Records supplied below:
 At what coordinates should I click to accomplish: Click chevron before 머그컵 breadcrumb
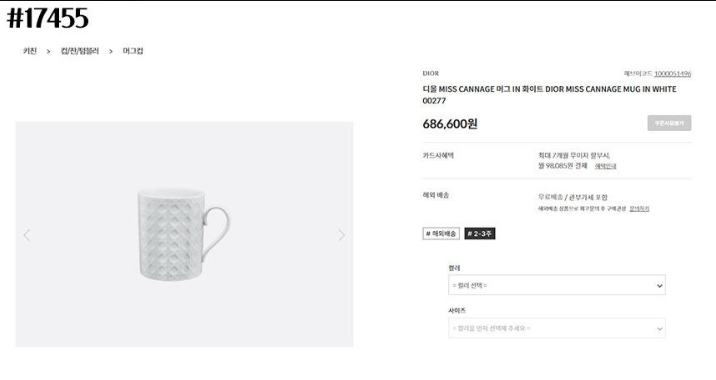[111, 52]
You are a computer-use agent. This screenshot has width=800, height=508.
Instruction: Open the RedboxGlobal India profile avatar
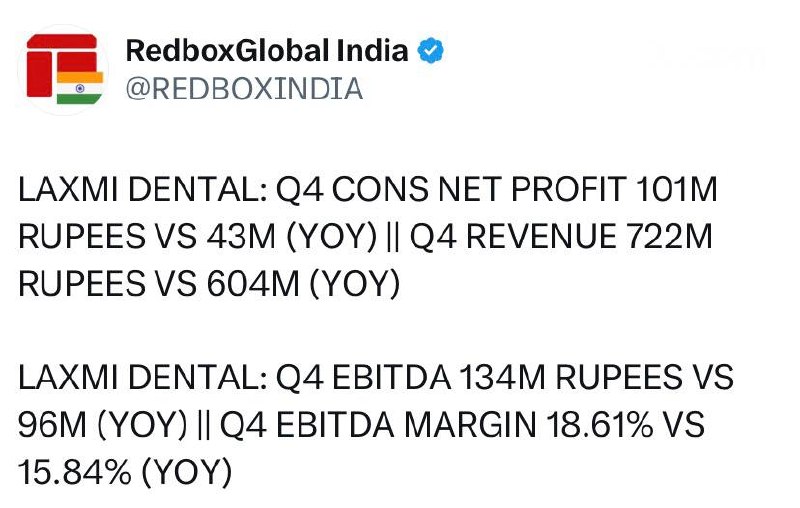pos(63,70)
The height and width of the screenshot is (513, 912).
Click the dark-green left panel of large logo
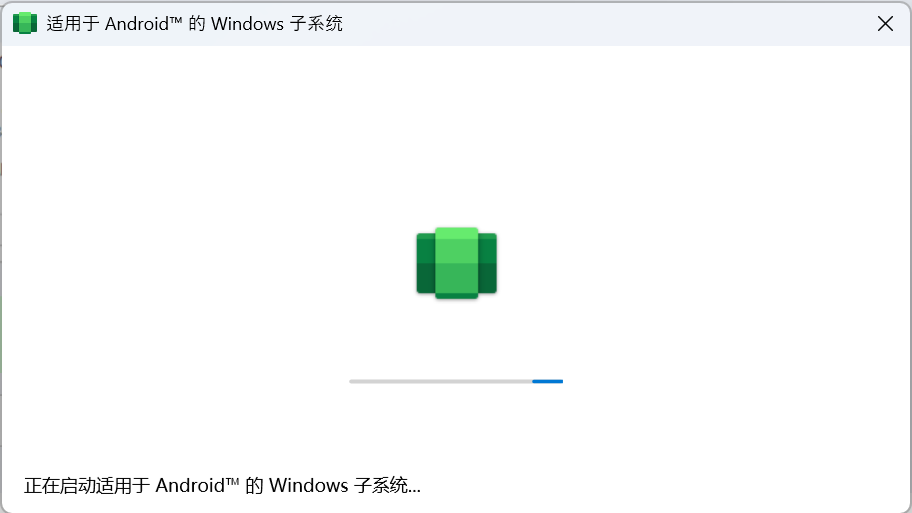(426, 263)
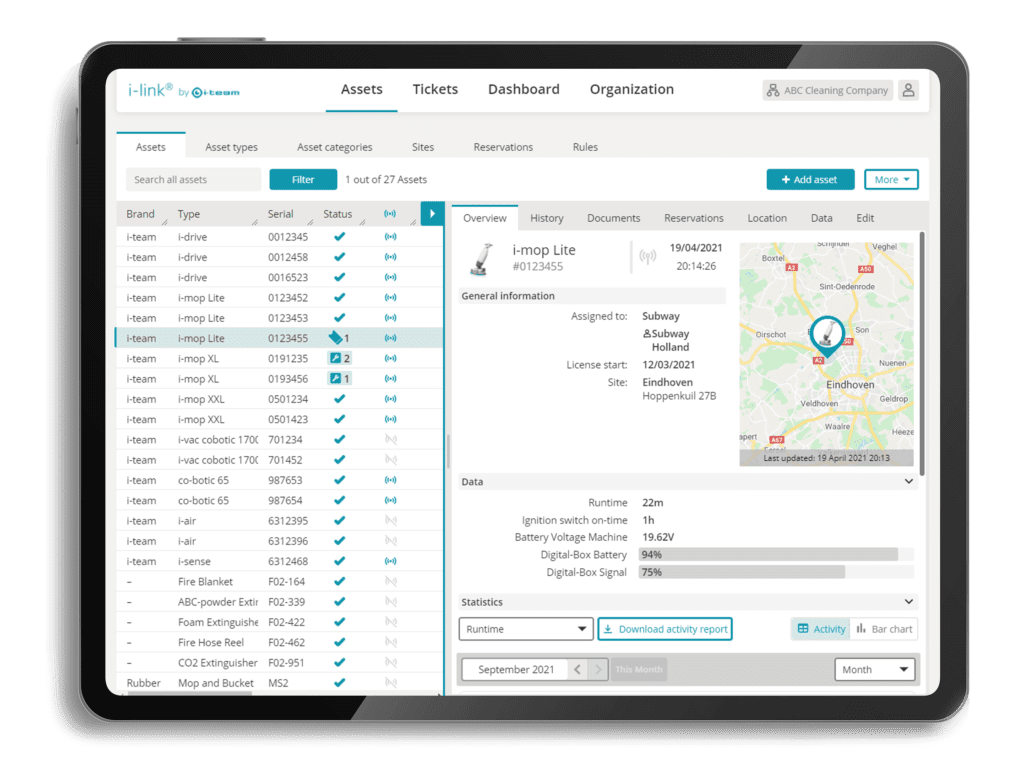Open the Month period dropdown
The height and width of the screenshot is (784, 1024).
pyautogui.click(x=874, y=670)
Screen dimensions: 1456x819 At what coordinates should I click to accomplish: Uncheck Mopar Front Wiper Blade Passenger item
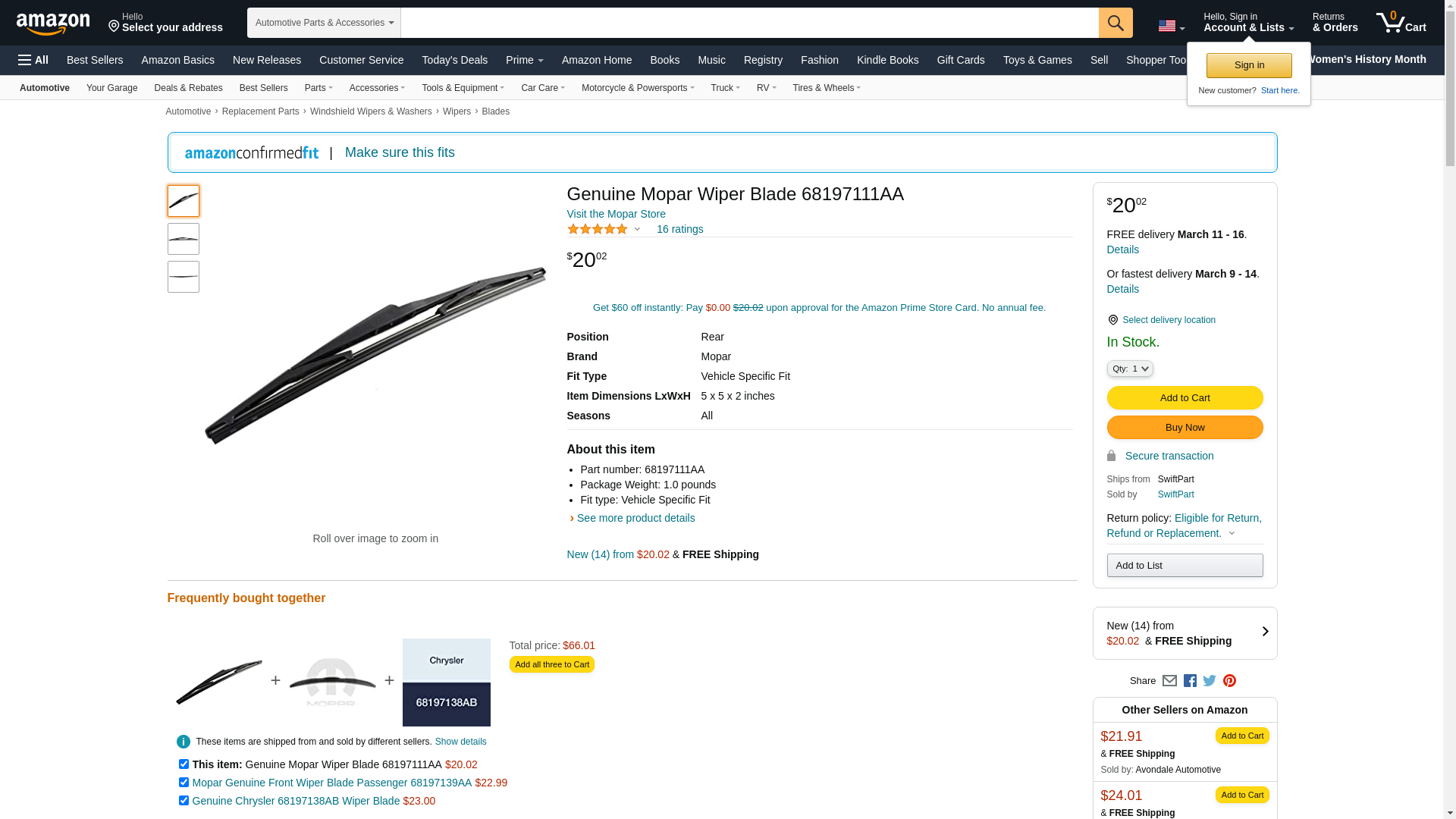click(184, 783)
End of Records supplied.
• **What this task involves**
Transcribe the records above exactly as they appear, leaving out any pictures.

• **The completed task**
 At what coordinates should I click to accomplish: Click chevron before 머그컵 breadcrumb
[111, 52]
You are a computer-use agent. This screenshot has width=800, height=508.
Instruction: Open the RedboxGlobal India profile avatar
pos(63,70)
The height and width of the screenshot is (513, 912).
Click the dark-green left panel of large logo
(426, 263)
Open the Month period dropdown
The height and width of the screenshot is (784, 1024).
pyautogui.click(x=874, y=670)
Screen dimensions: 1456x819 At what coordinates should I click to accomplish: Uncheck Mopar Front Wiper Blade Passenger item
click(184, 783)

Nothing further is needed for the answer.